彼のポケットから取り出した煙草を、…「どうぞ」と渡すと、…「吸っても…良いの?」と問いかけられた。私は、ここのマンションの一室を買おうか迷っていた為、…「大丈夫だよ」と笑い彼へと答えた。
…「一緒に吸おうか」と誘うと彼は笑いながら…「美月さんって優しいんだね」と言っていた。…そんな事を言われたのは初めてだ、と考えに耽りながら、キッチンにある私の煙草と灰皿をソファに置いた。

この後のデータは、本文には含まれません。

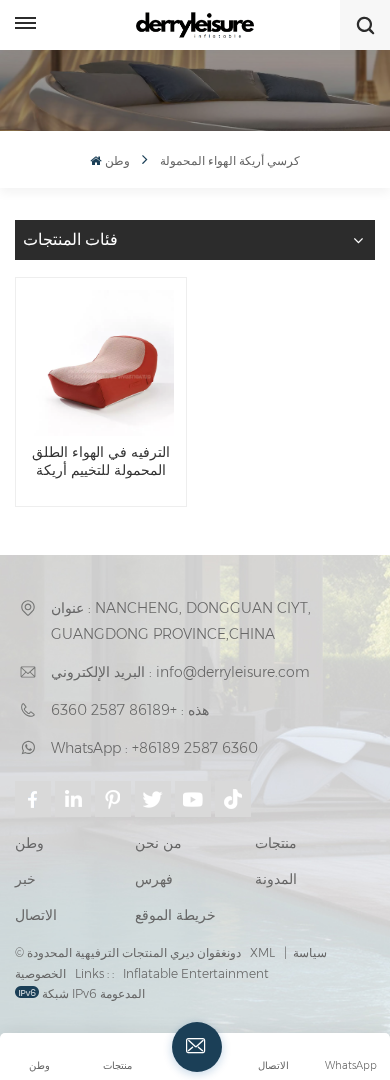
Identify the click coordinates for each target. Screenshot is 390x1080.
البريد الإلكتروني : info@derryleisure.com (180, 672)
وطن (117, 160)
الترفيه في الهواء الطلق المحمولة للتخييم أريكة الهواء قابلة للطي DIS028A (101, 461)
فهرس (154, 879)
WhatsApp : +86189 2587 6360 (154, 748)
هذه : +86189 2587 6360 (130, 710)
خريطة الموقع (175, 915)
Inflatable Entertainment (196, 973)
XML (262, 952)
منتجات (276, 843)
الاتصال (36, 915)
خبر (25, 879)
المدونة (276, 879)
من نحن (158, 843)
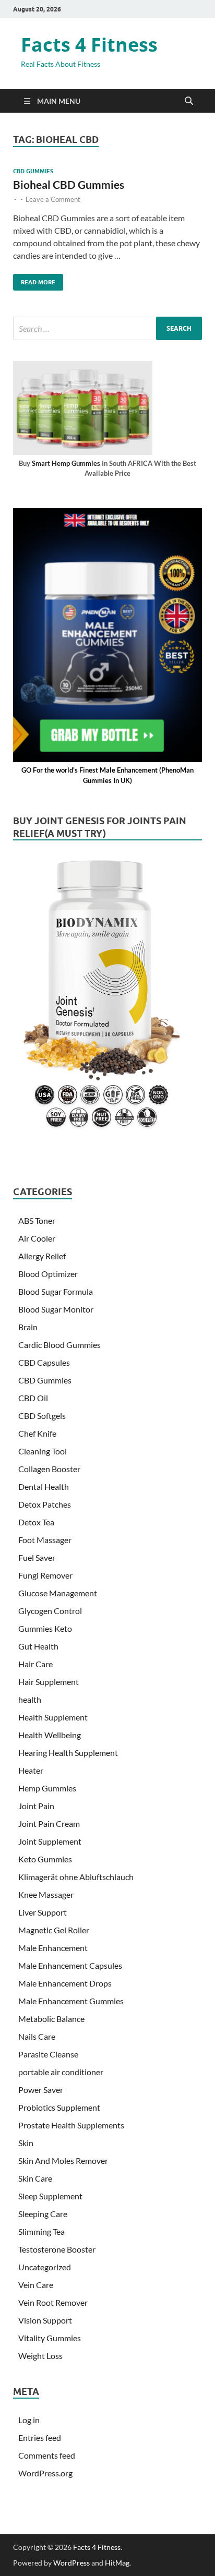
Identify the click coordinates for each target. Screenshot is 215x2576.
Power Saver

…「そんな事ないよ」と彼へと伝えると…「うっそだぁ」とにこかに微笑む。そんな肇さんを見ていると、あまり人を好きにはならない私でさえも…素敵な笑顔だな、と引き込まれそうになる。…「嘘じゃないって…さ、煙草吸お」とライターを渡した。…「ありがとう、美月さん」とライターを受け取りながら、ほんの少し触れた指先の冷たさに…「肇さん?何か温かいもの、飲む?」と尋ねると、…「美月さんが…嫌じゃなければですけど…僕にも何かさせて下さい」とやはり「尽くす側」の人なのであろう言葉を口にしていた。…「今は、大丈夫だよ」と私はこの人の前では何故か自然と笑顔になるな、と不思議な感覚に包まれていた。…「あ、でもコーヒーとかしかないかも」と思っている事が言葉となり、呟いてしまっている自分が居た。…「コーヒー大好きだよ、僕!」と楽しそうに笑う彼に…「そう?インスタントしかないけど」と笑ってみせた。…「良いじゃん、コーヒーに変わりないよ、ふはは」と彼は素敵な笑顔を見せてくれた。…「よし、じゃあコーヒー入れちゃうね」と彼へと伝えると、…「美月さん、本当にありがとう」と小さく呟いていた。…「気にしなくて良いよ」と私は、ソファ辺りから離れ、コーヒーを入れる事となった。…「肇さんは、コーヒーどんなお味が好きなの?」と私は尋ねた。…「えっとね…お砂糖は入れないでコーヒーとミルク的な物があれば嬉しいです」…「おっけー了解」と私は答え返し、…牛乳あったっけ…と冷蔵庫を覗く。牛乳があった事に私は何だかホッとしてしまい、…「丁度、牛乳あったから、お砂糖なしのカフェオレでも良い?」と伝える。…「嬉しいです!」と言ってくれた彼に安堵し、牛乳を温め始めた。…「私も一緒に飲もっかな」と自然と笑顔になってしまう私だ。…「うん!」と少しづつ元気そうに見えた肇さんに、ホッとする私がいた。牛乳を入れレンジで温め始める。少しづつではあるが、お互いにフランクに話せるようになってきたな、私は考えながら煙草へと手を伸ばしそうになっていたが、肇さんの元へと持って行っていた事を思い出し、…寝室にある灰皿と煙草取ってこよ…と寝室へと入って行った。私の動きに特に敏感になっている様子ではない彼に安心感を抱きつつ、寝室へと煙草と灰皿を取る。少しばかり、香水が纏いたくなった私は沢山持っている香水達の中から、キャロライナヘレナを選び、ふんわりと心地の良い香りに包まれた。深呼吸するかのように深く深く呼吸をした。…良い香り…とふんわりと心地よくなった儘、キッチンへと戻って行った。寝室から出て肇さんを見ると、ぼんやりと煙を吐き出していた。